[Exercise requirements]
**a)** In the page on 1995 FIFA Women's World Cup qualification, which team qualified automatically as hosts?
**b)** Using the page on 1995 FIFA Women's World Cup qualification, decide whether each statement agrees with it: (i) A total of 135 qualifying matches were played. (ii) Oceania received two berths in the finals. (iii) Qualifying began in 1993. Answer yes or no for each, and quote the words from the page that decide it.
**c)** Carry on the page about 1995 FIFA Women's World Cup qualification, starting right after its last sentence.

:: Page ::

1995 FIFA Women's World Cup Qualification

Tournament details
- Dates: 13 August 1994 - 26 March 1995
- Teams: 55 (from 6 confederations)

Tournament statistics
- Matches played: 135
- Goals scored: 655 (4.85 per match)

= 1995 FIFA Women's World Cup qualification =

The qualification process for the 1995 FIFA Women's World Cup saw 54 teams from the six FIFA confederations compete for the 11 places in the tournament's finals. Sweden qualified automatically as hosts. The places were divided as follows:
- Africa - represented by the CAF: 1 berth
- Asia - AFC: 2
- Europe - UEFA: 5 (Sweden qualified automatically as hosts)
- North, Central America & the Caribbean - CONCACAF: 2
- Oceania - OFC: 1
- South America - CONMEBOL: 1

A total of 52 teams played at least one qualifying match. A total of 135 qualifying matches were played, and 655 goals were scored (an average of 4.85 per match).

:::
:: Record extracts ::

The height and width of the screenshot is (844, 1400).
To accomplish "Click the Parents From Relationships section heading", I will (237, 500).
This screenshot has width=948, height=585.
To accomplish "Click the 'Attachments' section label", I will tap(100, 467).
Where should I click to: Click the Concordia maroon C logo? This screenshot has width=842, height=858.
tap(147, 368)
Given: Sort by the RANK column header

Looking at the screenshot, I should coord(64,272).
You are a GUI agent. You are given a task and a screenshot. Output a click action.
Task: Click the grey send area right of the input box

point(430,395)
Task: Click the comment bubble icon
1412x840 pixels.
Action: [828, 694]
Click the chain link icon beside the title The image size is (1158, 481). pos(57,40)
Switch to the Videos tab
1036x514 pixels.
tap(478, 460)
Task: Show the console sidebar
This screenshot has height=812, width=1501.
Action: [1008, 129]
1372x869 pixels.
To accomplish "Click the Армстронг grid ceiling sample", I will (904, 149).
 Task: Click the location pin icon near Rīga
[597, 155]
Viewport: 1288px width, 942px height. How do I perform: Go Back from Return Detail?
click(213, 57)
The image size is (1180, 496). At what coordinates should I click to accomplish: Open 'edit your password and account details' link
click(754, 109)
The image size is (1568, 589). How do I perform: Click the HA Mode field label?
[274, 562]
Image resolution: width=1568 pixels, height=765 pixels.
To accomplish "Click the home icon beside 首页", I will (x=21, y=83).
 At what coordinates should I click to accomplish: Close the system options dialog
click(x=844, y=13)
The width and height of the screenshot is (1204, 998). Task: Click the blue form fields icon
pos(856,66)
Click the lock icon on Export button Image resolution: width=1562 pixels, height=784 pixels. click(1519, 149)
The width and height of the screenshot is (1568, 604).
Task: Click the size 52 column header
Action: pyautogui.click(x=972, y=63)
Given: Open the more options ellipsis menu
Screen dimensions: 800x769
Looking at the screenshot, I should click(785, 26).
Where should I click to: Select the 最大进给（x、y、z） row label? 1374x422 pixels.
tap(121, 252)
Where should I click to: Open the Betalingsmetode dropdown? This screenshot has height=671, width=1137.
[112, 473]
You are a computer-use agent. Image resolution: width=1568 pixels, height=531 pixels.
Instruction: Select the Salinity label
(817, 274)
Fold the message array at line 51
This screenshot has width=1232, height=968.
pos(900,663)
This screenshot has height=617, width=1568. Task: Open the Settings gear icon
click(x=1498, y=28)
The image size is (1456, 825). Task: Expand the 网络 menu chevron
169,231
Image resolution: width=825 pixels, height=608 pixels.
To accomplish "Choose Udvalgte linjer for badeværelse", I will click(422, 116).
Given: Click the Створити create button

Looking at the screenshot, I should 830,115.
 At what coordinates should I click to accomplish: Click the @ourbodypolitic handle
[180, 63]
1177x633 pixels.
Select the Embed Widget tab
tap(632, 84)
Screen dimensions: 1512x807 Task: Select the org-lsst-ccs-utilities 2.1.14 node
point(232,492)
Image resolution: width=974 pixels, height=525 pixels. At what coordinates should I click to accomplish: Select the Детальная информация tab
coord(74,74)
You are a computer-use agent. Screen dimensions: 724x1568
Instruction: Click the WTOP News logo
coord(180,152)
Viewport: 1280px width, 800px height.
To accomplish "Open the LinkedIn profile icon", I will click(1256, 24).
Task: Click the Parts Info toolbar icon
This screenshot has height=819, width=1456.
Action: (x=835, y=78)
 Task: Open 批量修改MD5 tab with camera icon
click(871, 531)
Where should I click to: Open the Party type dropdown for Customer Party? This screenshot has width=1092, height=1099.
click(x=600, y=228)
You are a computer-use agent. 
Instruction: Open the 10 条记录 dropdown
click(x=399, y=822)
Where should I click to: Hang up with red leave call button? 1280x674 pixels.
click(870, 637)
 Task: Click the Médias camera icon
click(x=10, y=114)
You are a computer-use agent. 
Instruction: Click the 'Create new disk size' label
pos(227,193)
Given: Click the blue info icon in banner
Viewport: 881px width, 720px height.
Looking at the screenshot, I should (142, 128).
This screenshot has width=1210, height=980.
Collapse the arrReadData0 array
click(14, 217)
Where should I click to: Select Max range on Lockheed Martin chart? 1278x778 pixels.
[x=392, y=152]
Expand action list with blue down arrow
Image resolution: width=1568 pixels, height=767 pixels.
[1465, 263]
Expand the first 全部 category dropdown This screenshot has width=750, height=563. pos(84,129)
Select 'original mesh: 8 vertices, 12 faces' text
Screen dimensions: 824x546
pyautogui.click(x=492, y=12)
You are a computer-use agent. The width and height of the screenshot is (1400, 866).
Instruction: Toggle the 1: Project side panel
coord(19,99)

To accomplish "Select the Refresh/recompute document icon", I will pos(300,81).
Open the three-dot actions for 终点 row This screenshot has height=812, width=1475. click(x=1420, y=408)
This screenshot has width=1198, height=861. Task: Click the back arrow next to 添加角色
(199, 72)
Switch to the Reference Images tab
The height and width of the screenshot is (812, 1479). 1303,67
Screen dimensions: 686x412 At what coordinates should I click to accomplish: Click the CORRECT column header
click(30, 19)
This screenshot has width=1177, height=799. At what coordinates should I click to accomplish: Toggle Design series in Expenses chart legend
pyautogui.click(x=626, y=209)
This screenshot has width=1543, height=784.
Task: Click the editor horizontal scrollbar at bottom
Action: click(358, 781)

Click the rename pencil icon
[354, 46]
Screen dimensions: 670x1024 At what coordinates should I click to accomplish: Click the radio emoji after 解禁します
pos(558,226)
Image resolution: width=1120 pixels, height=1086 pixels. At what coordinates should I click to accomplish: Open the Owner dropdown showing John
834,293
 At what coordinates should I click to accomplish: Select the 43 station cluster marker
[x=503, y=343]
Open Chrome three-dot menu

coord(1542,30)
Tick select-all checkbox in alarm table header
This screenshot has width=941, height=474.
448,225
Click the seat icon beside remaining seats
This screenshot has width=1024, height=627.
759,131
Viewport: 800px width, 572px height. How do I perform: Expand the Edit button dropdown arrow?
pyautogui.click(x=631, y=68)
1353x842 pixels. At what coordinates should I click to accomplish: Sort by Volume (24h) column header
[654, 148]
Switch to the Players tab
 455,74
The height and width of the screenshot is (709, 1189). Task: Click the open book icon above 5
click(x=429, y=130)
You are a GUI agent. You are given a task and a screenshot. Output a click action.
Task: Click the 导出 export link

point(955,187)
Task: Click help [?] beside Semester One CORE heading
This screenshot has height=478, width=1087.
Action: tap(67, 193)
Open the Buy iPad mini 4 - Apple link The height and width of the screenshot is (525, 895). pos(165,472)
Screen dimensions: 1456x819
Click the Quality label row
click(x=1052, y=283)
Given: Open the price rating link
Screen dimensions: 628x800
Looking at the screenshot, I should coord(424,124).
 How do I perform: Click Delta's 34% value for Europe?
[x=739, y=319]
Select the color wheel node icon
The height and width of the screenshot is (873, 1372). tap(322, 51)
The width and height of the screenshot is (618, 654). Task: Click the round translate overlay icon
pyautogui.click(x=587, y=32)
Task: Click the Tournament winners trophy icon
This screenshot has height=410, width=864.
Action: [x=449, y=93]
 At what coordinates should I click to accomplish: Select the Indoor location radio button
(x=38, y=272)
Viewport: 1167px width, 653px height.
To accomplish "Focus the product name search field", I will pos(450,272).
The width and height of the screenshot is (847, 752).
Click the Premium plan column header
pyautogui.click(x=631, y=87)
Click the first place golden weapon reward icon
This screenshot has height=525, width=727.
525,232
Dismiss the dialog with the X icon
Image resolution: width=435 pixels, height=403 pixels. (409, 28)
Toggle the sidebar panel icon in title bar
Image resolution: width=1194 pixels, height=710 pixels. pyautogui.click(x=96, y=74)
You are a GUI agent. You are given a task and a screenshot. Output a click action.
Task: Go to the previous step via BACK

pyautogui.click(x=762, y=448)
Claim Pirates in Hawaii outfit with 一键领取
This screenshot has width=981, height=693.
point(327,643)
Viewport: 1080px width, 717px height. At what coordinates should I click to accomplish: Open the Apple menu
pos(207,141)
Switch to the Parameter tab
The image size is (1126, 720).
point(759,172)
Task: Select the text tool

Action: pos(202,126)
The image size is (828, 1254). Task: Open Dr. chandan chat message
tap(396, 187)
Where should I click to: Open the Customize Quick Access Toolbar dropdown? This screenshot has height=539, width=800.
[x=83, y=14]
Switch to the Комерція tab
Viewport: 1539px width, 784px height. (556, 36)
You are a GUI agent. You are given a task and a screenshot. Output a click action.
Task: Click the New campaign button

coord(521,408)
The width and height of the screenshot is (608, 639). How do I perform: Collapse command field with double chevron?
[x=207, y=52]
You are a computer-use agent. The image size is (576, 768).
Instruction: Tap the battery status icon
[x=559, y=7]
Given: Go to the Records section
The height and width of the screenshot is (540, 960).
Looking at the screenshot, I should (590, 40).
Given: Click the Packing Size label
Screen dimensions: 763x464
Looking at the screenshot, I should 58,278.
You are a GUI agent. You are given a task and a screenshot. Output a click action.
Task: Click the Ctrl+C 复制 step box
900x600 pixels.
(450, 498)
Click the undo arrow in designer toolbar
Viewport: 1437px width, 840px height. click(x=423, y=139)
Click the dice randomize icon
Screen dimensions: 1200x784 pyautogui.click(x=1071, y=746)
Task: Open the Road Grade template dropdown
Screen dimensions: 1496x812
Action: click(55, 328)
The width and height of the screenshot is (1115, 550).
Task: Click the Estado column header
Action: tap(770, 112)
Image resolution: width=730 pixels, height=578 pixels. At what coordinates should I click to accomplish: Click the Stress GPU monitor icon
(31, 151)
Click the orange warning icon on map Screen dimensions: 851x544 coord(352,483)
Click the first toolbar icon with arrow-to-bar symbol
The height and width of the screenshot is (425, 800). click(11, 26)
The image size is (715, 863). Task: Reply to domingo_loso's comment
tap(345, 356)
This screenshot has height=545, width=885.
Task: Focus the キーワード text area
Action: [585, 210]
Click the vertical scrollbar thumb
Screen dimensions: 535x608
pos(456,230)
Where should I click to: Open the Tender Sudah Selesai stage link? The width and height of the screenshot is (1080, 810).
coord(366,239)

:::

[Per-task answers]
**a)** Sweden

**b)**
(i) Yes: "A total of 135 qualifying matches were played"
(ii) No: "Oceania - OFC: 1"
(iii) No: "Dates: 13 August 1994 - 26 March 1995"

**c)**
==Qualified teams==

The following 12 teams qualified for the 1995 FIFA Women's World Cup:

| Team | Finals appearances | Streak | Last appearance |
|---|---|---|---|
| Australia | 1st | 1 | — |
| Brazil | 2nd | 2 | 1991 |
| Canada | 1st | 1 | — |
| China | 2nd | 2 | 1991 |
| Denmark | 2nd | 2 | 1991 |
| England | 1st | 1 | — |
| Germany | 2nd | 2 | 1991 |
| Japan | 2nd | 2 | 1991 |
| Nigeria | 2nd | 2 | 1991 |
| Norway | 2nd | 2 | 1991 |
| Sweden (H) | 2nd | 2 | 1991 |
| United States | 2nd | 2 | 1991 |

(H) : qualified automatically as hosts

==Confederation qualification processes==

===Africa (CAF)===

(8 teams competing for 1 berth)

Qualified:

The one African team to qualify to the World Cup was the winner of the 1995 CAF Women's Championship, Nigeria. Nigeria won the tournament by defeating South Africa 11–2 on aggregate in a two-leg final.

Final Round

4 March 1995

18 March 1995

Nigeria qualified for the World Cup.

| Team 1 | Agg.Tooltip Aggregate score | Team 2 | 1st leg | 2nd leg |
|---|---|---|---|---|
| Nigeria | 11–2 | South Africa | 4–1 | 7–1 |

===Asia (AFC)===

(4 teams competing for 2 berths)

Qualified: –

The two Asian teams to qualify to the World Cup were the two finalists of the women's football tournament at the 1994 Asian Games. The tournament took place in Hiroshima, Japan from 3–12 October and consisted of 4 teams.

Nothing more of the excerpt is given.